A distanza di un mese i quattro pazienti trattati con ossigeno-ozonoterapia sono stati sottoposti a tomografia computerizzata (TC) del torace e le scansioni hanno rivelato che la quasi totalità delle lesioni polmonari si era risolta. Per avere un termine di confronto, il fratello minore del paziente 1, anch’egli positivo al Covid-19, è stato ricoverato e curato con la terapia tradizionale. Il paziente curato con ossigeno ozono, pur essendo in condizioni più gravi, è guarito in tempi più brevi del fratello minore. Oltre a ciò, il costo medico relativo al ricovero del paziente 1 è stato di 15.467 dollari, mentre per il fratello minore trattato con terapia convenzionale il costo complessivo del ricovero è stato di 139.935 dollari.

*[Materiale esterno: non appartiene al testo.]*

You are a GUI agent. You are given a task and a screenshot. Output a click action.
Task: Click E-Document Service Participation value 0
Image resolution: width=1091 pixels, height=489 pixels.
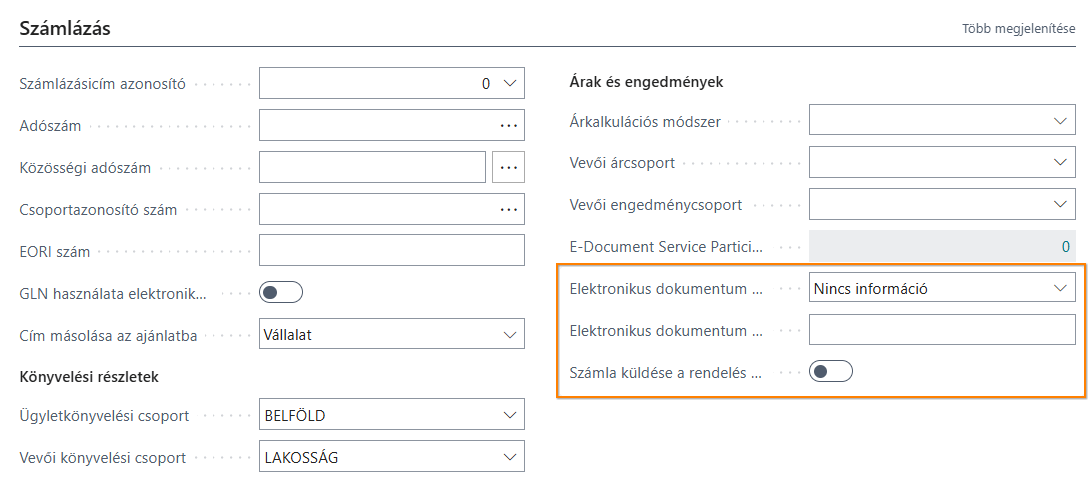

A tale proposito, gli autori della ricerca hanno scritto che «l’autoemoterapia ozonizzata non è solo una procedura sicura e priva di rischi, ma anche un trattamento molto più pratico ed economico, e questo può avvantaggiare la popolazione globale di pazienti Covid-19 con ipossiemia refrattaria».

«Questi risultati – conclude lo studio – indicano che l’autoemoterapia ozonizzata può essere una nuova strategia per il trattamento di pazienti infetti da coronavirus».

La sensazione, quindi, è che effettivamente la via di cura per il Covid-19 sia dietro l’angolo se non già reale e attuale, oltre che attuabile.

Lasciano, per usare un eufemismo, un po’ perplessi i punti di vista della narrativa dominante o, come si usa dire mainstream: il dogma del vaccino come unica via di superamento dell’attuale situazione sanitaria; la semplicità di associazione tra la morte di questi pur tragici mesi e l’infezione da Covid19 che si scontra pesantemente con la perentorietà con cui si esclude senza grosse remore le possibili connessioni tra le somministrazioni dei vaccini e le morti avvenute nei giorni immediatamente seguenti.

Come da premessa, non è scopo di questo articolo dare indicazioni su quale sia la via migliore; lo scopo è aprire un dibattito costruttivo e magari pure un’ennesima via di discussione e miglioramento del già esistente, in uno sforzo comune che ci vede tutti coinvolti.

Come Movimento Roosevelt rimarremo vigili, ferrei e intransigenti nella ricerca della verità, con l’ombra del dubbio accanto alla nostra sempre presente lungo il cammino.